▶ **TASK TO CARRY OUT**
Reproduce only the part that opens with the line containing "Viewport: 1280px width, 771px height." and closes with the line containing "will click(21, 60).", changing "toolbar" to "menu bar" and keeping everything else the same.

▶ **MATERIAL FOR THE TASK**
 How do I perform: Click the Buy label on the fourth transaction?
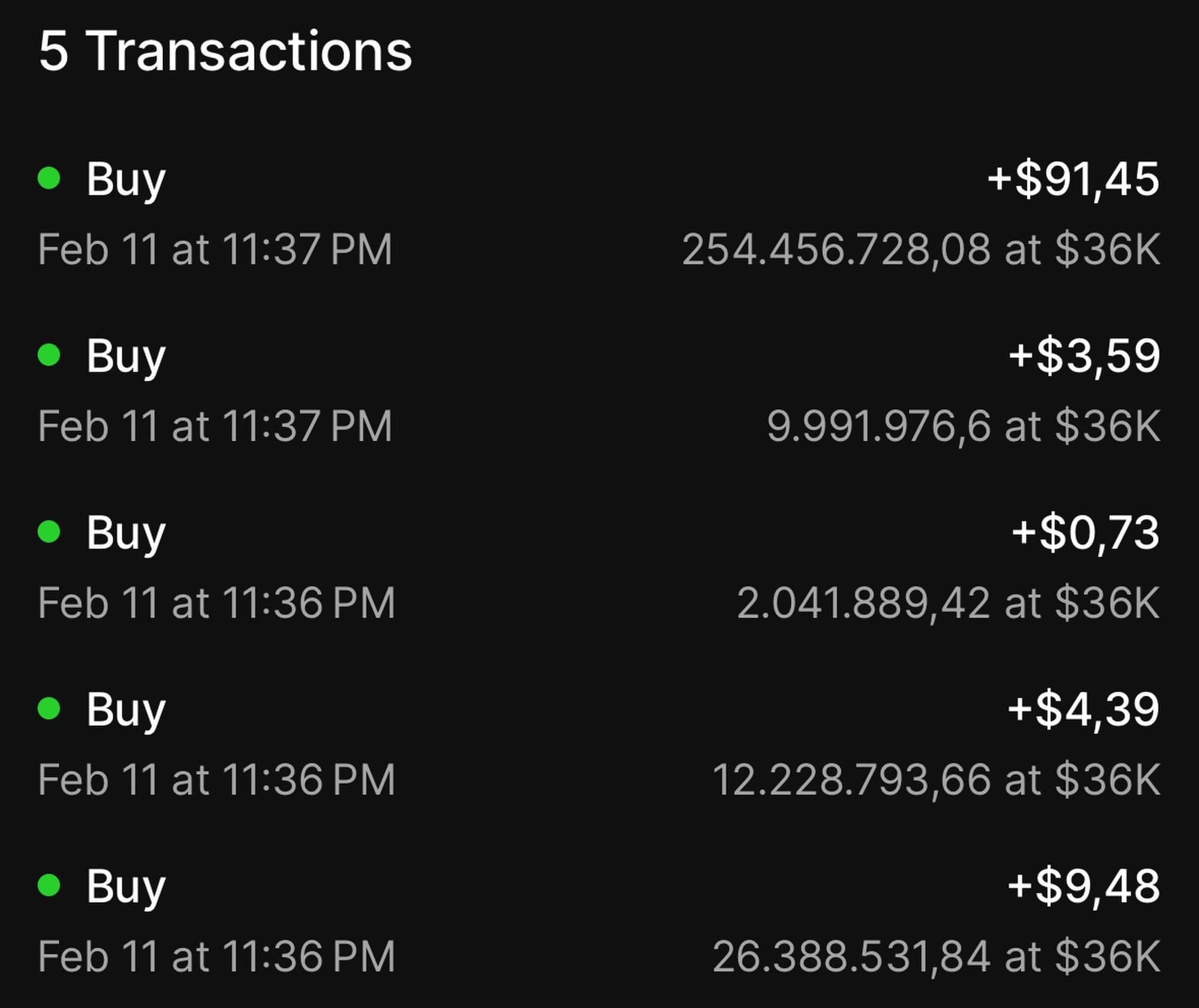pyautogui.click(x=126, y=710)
---
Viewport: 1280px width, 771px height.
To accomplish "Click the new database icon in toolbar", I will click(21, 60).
==
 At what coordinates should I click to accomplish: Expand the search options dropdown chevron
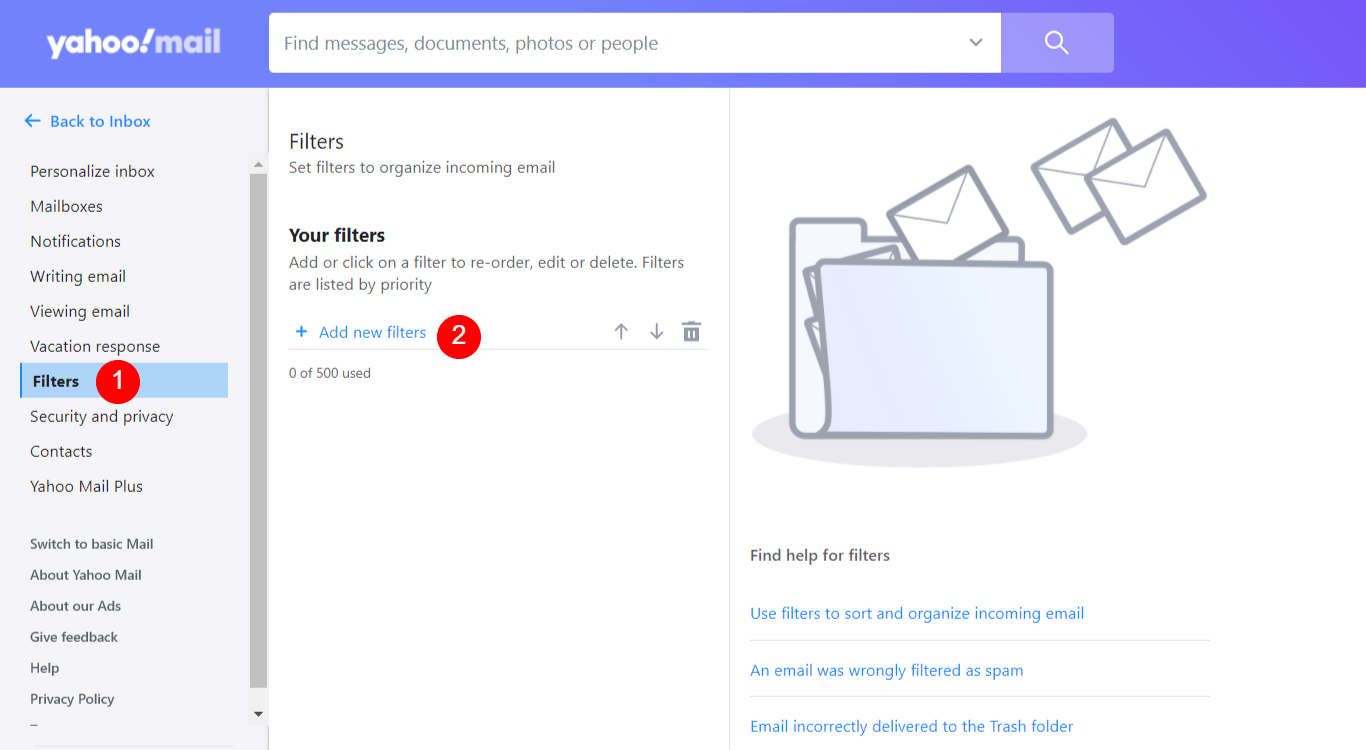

▶ **EXERCISE RESULT**
Viewport: 1280px width, 771px height.
To accomplish "Click the new database icon in menu bar", I will click(21, 60).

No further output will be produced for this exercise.